> [What the exercise asks]:
Nothing but the lines from the first line of the records below to the line holding "Image resolution: width=816" belongs in the answer, copied exactly and without pictures.

> [Pixel coordinate grounding data]:
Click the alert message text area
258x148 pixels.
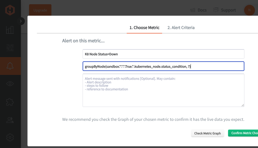(x=163, y=90)
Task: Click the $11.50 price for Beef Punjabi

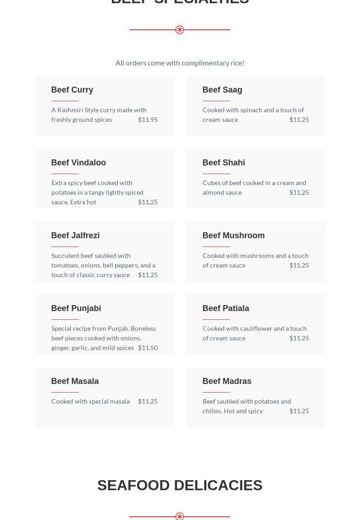Action: tap(148, 348)
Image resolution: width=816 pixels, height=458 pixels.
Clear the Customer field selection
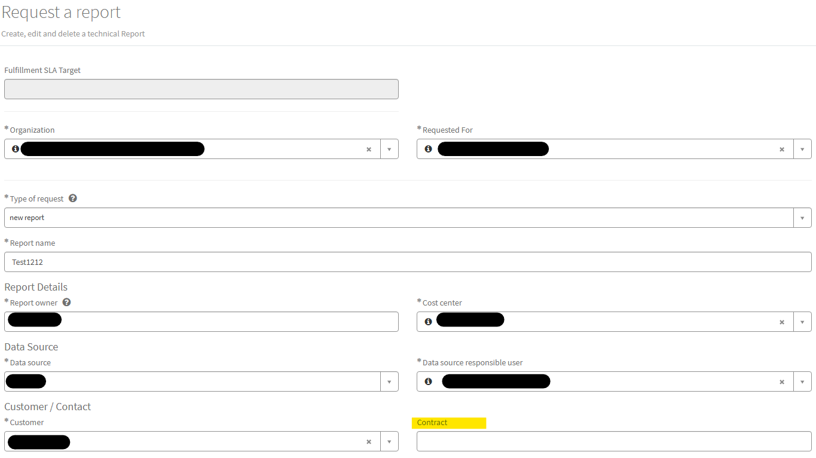click(369, 442)
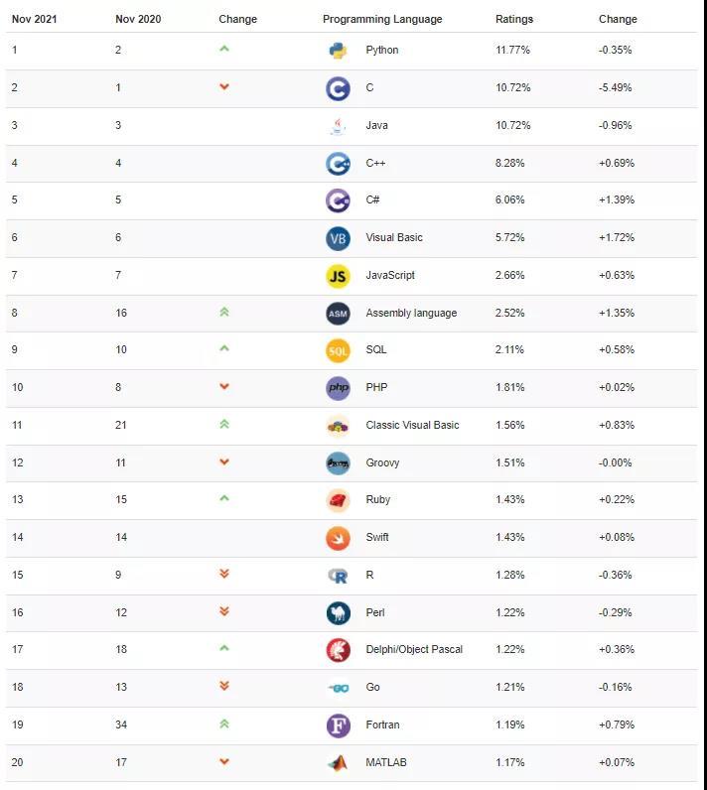
Task: Click the JavaScript JS yellow icon
Action: [x=338, y=276]
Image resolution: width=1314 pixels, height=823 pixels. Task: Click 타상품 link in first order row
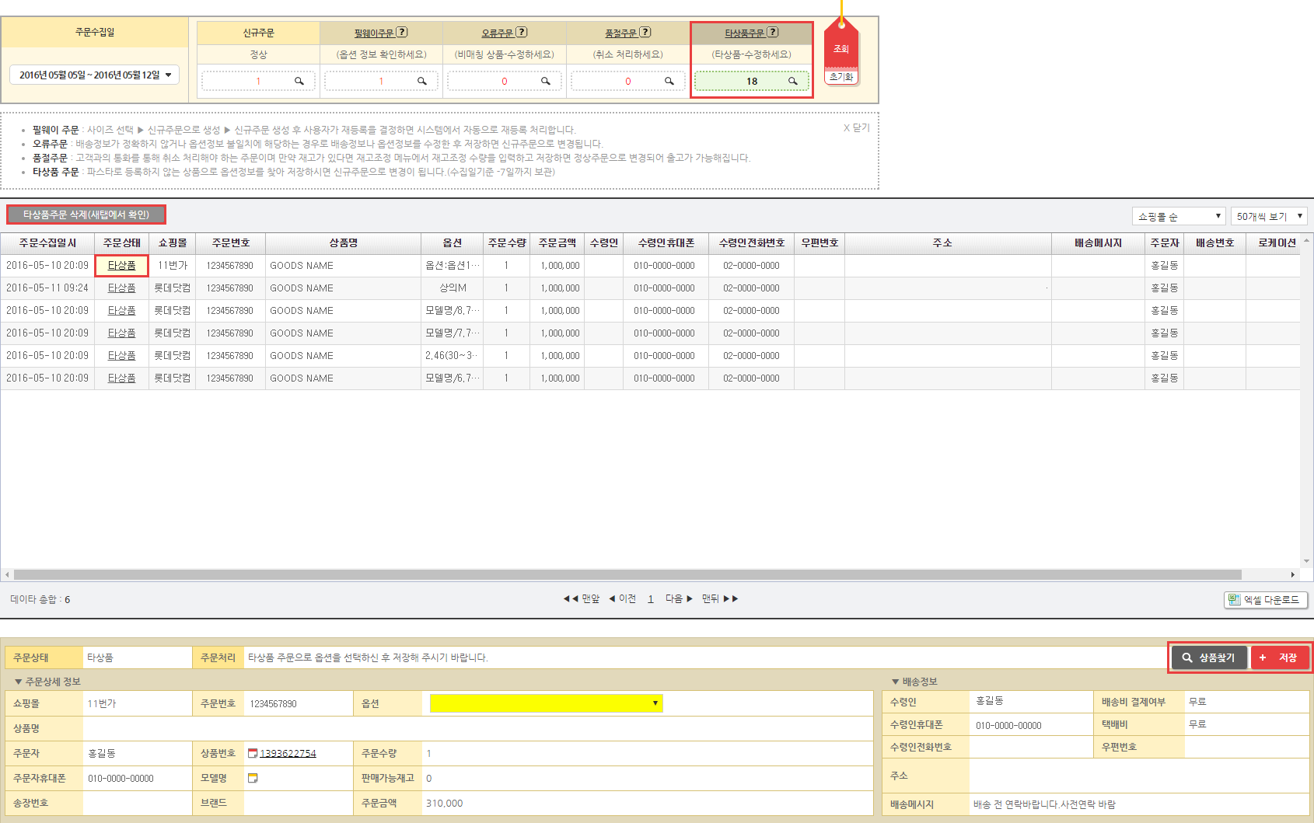[121, 265]
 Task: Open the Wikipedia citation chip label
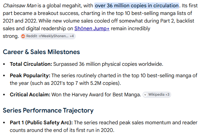(156, 95)
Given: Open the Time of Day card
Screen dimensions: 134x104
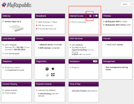Looking at the screenshot, I should [x=84, y=92].
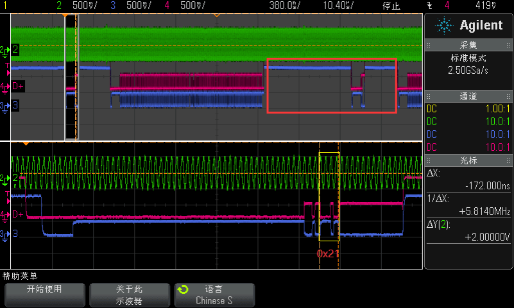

> [Answer space]:
Click the alert message text area
258x148 pixels.
(x=163, y=90)
Task: Click the $11.50 price for Beef Punjabi

Action: tap(148, 348)
Image resolution: width=816 pixels, height=458 pixels.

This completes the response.